Istanbul Museum of Modern Art, colloquially referred to as Istanbul Modern (İstanbul Modern Sanat Müzesi), is a contemporary art gallery located inside the Galataport complex in the Beyoğlu district of Istanbul, Turkey. Inaugurated on December 11, 2004, Istanbul Modern was Turkey's first modern and contemporary art gallery and focuses on Turkish as well as international artists. It is a private venture under the umbrella of the nonprofit Istanbul Foundation for Culture and Arts.

As of 2004, Oya Eczacıbaşı serves as chair of the board of directors.

==History==
The journey of the Istanbul Museum of Modern Art, known as Istanbul Modern, or IMM, is deeply intertwined with the architectural and urban evolution of Istanbul. The museum's history is marked by its presence in three significant locations, each reflecting a different stage of its development and the changing cultural landscape of the city.
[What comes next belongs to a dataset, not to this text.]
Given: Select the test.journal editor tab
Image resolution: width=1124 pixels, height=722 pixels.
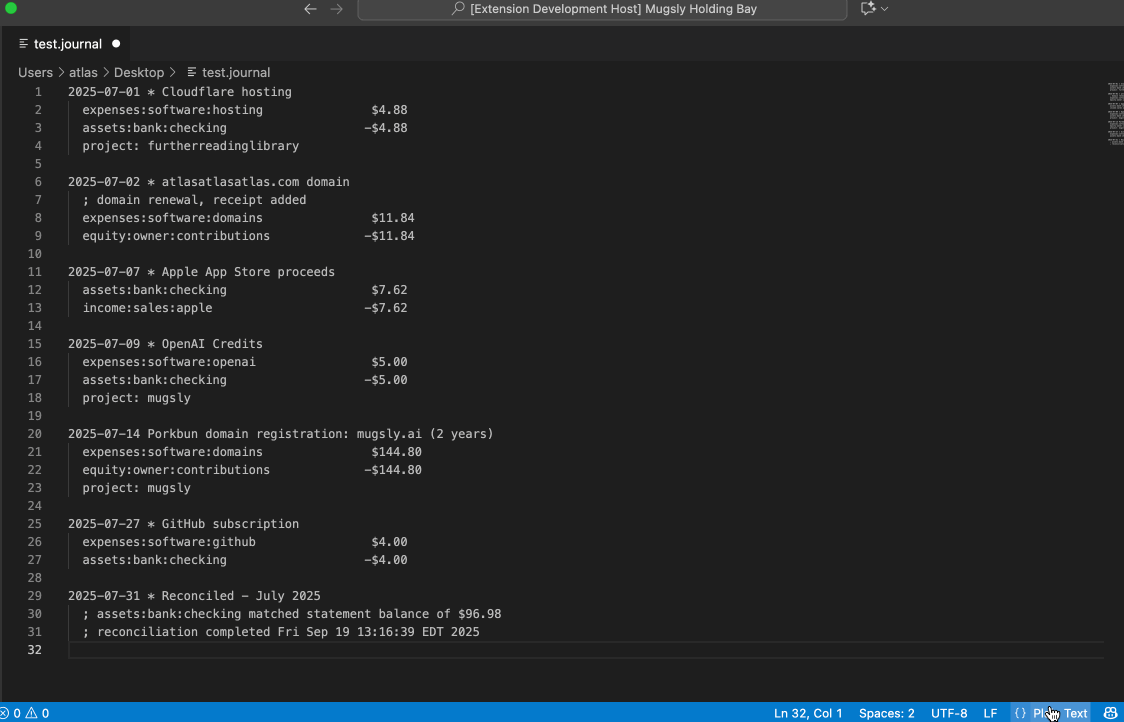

=== Search for a permanent home ===
The concept for a permanent museum dedicated to modern and contemporary art in Turkey was born from the vision of the Eczacıbaşı family, pioneers in the country's industrial and cultural sectors. Dr. Nejat F. Eczacıbaşı and his wife, Oya Eczacıbaşı, were inspired by the significant public interest generated by the 1st International Istanbul Contemporary Art Exhibitions in 1987, an event that would evolve into the prestigious Istanbul Biennial. Through their non-profit Istanbul Foundation for Culture and Arts (IKSV), founded in 1973, the family had already been instrumental in placing Istanbul on the international cultural map. Their first effort focused on transforming Feshane, a former 19th-century textile manufacturing factory on the Golden Horn, into a potential museum space by the architect of the Musée d’Orsay Gae Aulenti, which hosted the 3rd Istanbul Biennial in 1992. Following Dr. Nejat F. Eczacıbaşı's death in 1993, the project continued under the leadership of Oya Eczacıbaşı. In 2003, the progress resumed after the 8th Istanbul Biennial was staged in a former government customs warehouse located on the Galata Pier.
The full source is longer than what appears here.